_Task requirements_
Each line of the data must be copied exactly.

_Data_
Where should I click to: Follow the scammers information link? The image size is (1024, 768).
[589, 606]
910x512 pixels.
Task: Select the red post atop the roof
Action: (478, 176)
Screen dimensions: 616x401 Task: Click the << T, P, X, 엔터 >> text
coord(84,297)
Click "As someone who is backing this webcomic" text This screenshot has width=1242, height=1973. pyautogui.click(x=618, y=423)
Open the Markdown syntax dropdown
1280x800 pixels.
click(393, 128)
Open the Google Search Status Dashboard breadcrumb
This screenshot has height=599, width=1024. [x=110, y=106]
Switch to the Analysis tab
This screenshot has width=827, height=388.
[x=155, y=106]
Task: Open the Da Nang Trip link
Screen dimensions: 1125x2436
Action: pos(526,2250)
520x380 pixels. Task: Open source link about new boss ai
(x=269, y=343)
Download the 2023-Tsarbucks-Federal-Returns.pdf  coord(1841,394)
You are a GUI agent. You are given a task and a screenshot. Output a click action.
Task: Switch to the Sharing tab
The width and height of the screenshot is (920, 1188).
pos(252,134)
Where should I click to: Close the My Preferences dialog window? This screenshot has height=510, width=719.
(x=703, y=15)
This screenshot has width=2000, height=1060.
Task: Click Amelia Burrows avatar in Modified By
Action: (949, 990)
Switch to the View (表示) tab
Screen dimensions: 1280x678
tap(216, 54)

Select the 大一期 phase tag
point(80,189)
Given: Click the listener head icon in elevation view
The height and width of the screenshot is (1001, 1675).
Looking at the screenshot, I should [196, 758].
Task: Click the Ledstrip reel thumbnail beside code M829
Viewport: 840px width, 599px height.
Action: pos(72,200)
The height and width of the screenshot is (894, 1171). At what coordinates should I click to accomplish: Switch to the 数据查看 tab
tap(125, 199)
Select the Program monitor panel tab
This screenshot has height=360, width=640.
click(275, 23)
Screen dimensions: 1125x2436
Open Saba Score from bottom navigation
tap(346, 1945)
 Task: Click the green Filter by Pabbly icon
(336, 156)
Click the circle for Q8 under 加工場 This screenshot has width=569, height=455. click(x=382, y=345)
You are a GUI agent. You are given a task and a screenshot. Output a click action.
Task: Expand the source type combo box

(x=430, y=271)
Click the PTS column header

_Solved problem_
Where should I click to: Follow the scammers information link? The image size is (1024, 768).
[589, 606]
910x512 pixels.
Task: Select the red post atop the roof
Action: (478, 176)
Screen dimensions: 616x401 Task: Click the << T, P, X, 엔터 >> text
coord(84,297)
Click "As someone who is backing this webcomic" text This screenshot has width=1242, height=1973. pyautogui.click(x=618, y=423)
Open the Markdown syntax dropdown
1280x800 pixels.
click(393, 128)
Open the Google Search Status Dashboard breadcrumb
This screenshot has height=599, width=1024. [x=110, y=106]
Switch to the Analysis tab
This screenshot has width=827, height=388.
[x=155, y=106]
Task: Open the Da Nang Trip link
Screen dimensions: 1125x2436
Action: pos(526,2250)
520x380 pixels. Task: Open source link about new boss ai
(x=269, y=343)
Download the 2023-Tsarbucks-Federal-Returns.pdf  coord(1841,394)
You are a GUI agent. You are given a task and a screenshot. Output a click action.
Task: Switch to the Sharing tab
The width and height of the screenshot is (920, 1188).
pos(252,134)
Where should I click to: Close the My Preferences dialog window? This screenshot has height=510, width=719.
(x=703, y=15)
This screenshot has width=2000, height=1060.
Task: Click Amelia Burrows avatar in Modified By
Action: (949, 990)
Switch to the View (表示) tab
Screen dimensions: 1280x678
tap(216, 54)

Select the 大一期 phase tag
point(80,189)
Given: Click the listener head icon in elevation view
The height and width of the screenshot is (1001, 1675).
Looking at the screenshot, I should [196, 758].
Task: Click the Ledstrip reel thumbnail beside code M829
Viewport: 840px width, 599px height.
Action: pos(72,200)
The height and width of the screenshot is (894, 1171). At what coordinates should I click to accomplish: Switch to the 数据查看 tab
tap(125, 199)
Select the Program monitor panel tab
This screenshot has height=360, width=640.
click(275, 23)
Screen dimensions: 1125x2436
Open Saba Score from bottom navigation
tap(346, 1945)
 Task: Click the green Filter by Pabbly icon
(336, 156)
Click the circle for Q8 under 加工場 This screenshot has width=569, height=455. click(x=382, y=345)
You are a GUI agent. You are given a task and a screenshot. Output a click action.
Task: Expand the source type combo box

(x=430, y=271)
Click the PTS column header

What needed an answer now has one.